Daniel Teixeira/Estadão
Daniel Teixeira/Estadão

Ministério da Saúde oficializa fim da emergência de saúde no País pela Covid-19

Marcelo Queiroga afirmou que portaria extinguindo situação emergencial valerá 30 dias após a sua publicação

Izael Pereira, O Estado de S.Paulo

22 de abril de 2022 | 13h05

O ministro da Saúde, Marcelo Queiroga, assinou nesta sexta-feira, 22, a portaria que estabelece o fim da Emergência em Saúde Pública de Importância Nacional (Espin).

 Após assinar o documento, Queiroga voltou a dizer que "nós continuaremos convivendo com o vírus", e que, “nós (Ministério da Saúde) temos capacidade de executar todas as política públicas de enfrentamento à covid-19, seja numa situação de emergência de saúde nacional seja fora de uma situação de emergência de saúde pública nacional”, afirmou.

De acordo com o ministro, a portaria só vai vigorar a partir de trinta dias da sua publicação, devendo ser publicada em edição extra do Diário Oficial da União. Queiroga disse ainda que não há razão para um prazo de transição de 90 dias para que os estados e municípios se adequem às normas da portaria. “Não há razão para prorrogar a medida por noventa dias porque estamos com casos de dengue. Não foi por causa da dengue que foi estabelecido a situação de emergência pública de saúde nacional, foi por causa da Covid-19”.

Ainda segundo o ministro, “não é função desta portaria fazer menção a pandemia e endemia, ela trata somente do fim da emergência pública de saúde nacional”. Reforçando a fala do secretário executivo da pasta, Rodrigo Cruz, o ministro afirmou que não haverá nenhuma alteração nos recursos repassados aos Estados e Municípios para o enfrentamento da covid-19.

Durante a coletiva, Rodrigo Cruz argumentou que a Espin, “não traz flexibilidade orçamentária, pois a flexibilidade orçamentária foi estabelecida pelo decreto de calamidade pública, não pela Espin”.

O fim da medida de emergência, de acordo com o ministério, foi amparado pela capacidade de resposta do Sistema Único de Saúde (SUS), e a melhora no cenário epidemiológico no País, que hoje registra queda de mais de 80% na média móvel de casos e óbitos pela Covid-19, em comparação com o pico de casos causado pela variante Ômicron. O governo apresenta também como justificativa o fato de ter avançado a campanha de vacinação. Foram distribuídas 487 milhões de doses, e mais de 81% da população brasileira já tomou a primeira dose. Segundo o ministério, 74% estão com o esquema vacinal completo. 

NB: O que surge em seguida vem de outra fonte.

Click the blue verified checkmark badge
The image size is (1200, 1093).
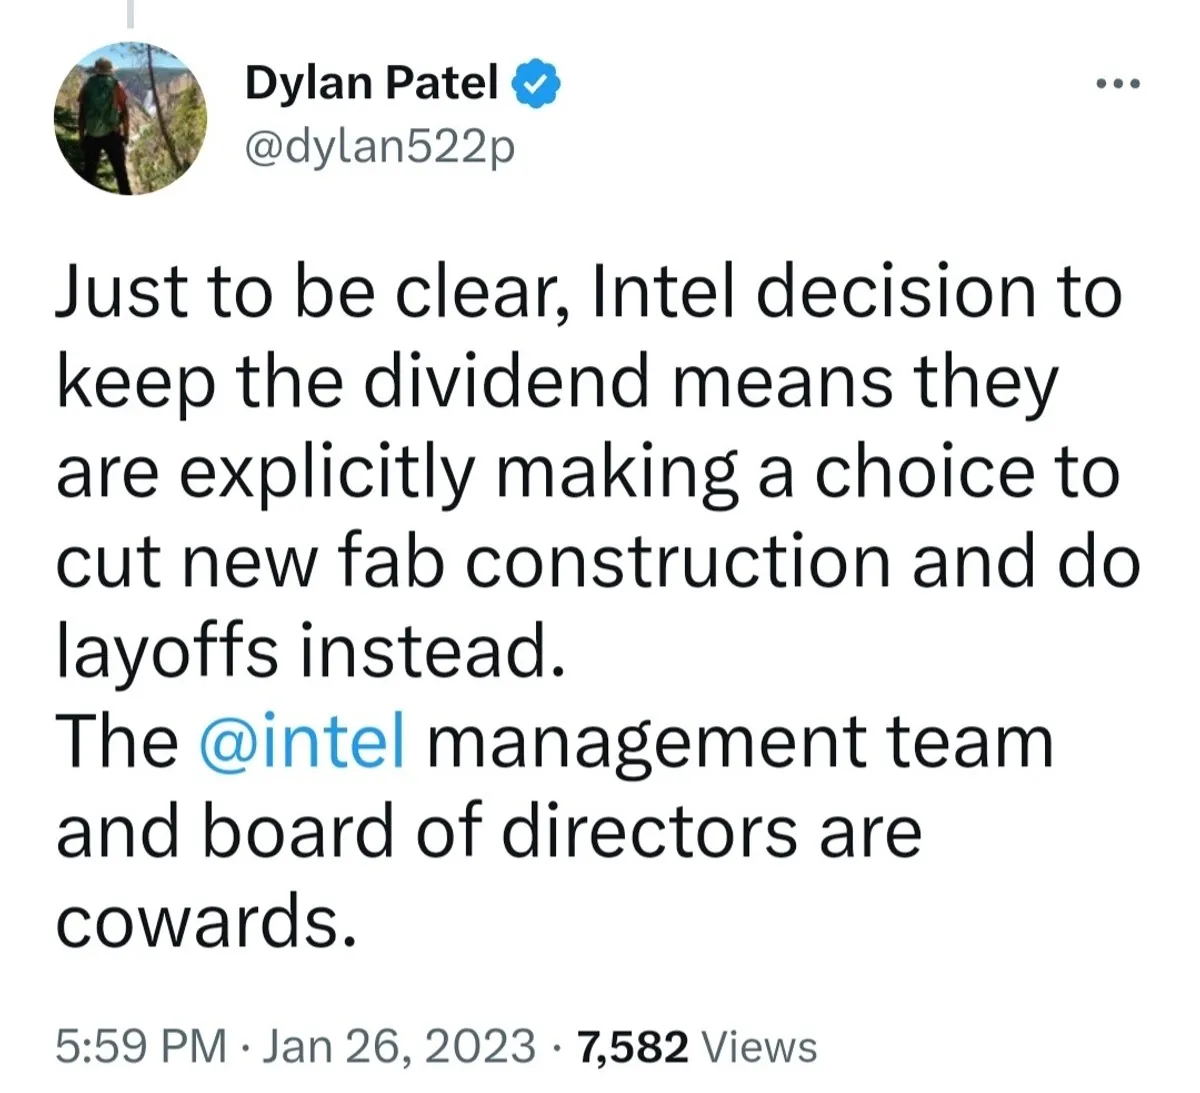pyautogui.click(x=536, y=83)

Diante da flexibilização de medidas pelo fim da emergência, o Ministério da Saúde informou também que enviou propostas à Agência Nacional de Vigilância Sanitária (Anvisa) para que nenhuma estratégia seja prejudicada. Entre elas, está o pedido para manutenção de autorização de uso emergencial dos insumos, como vacinas Covid-19. O governo também solicitou prioridade na análise de solicitações de registros e manutenção da testagem rápida nas farmácias.

Ministro diz que telemedicina deve continuar

Ao ser questionado sobre o atendimento médico online, Queiroga disse que o teleatendimento deverá continuar. O ministro também citou um projeto de lei que tramita na Câmara para regulamentar a telemedicina. De acordo com ele, ao ser aprovado pela Câmara, uma portaria do Ministério da Saúde vigente que permite essa modalidade de atendimento atualmente, será readequada ao PL, até que a proposta também seja aprovada pelo Senado. “Vai continuar, é um avanço para o Brasil, sobretudo para a atenção primária em saúde. As estratégias de telessaúde ajudam a ampliar o acesso na telesaúde, ajuda a diminuir a distância entre a média complexidade e a baixa complexidade”, defendeu.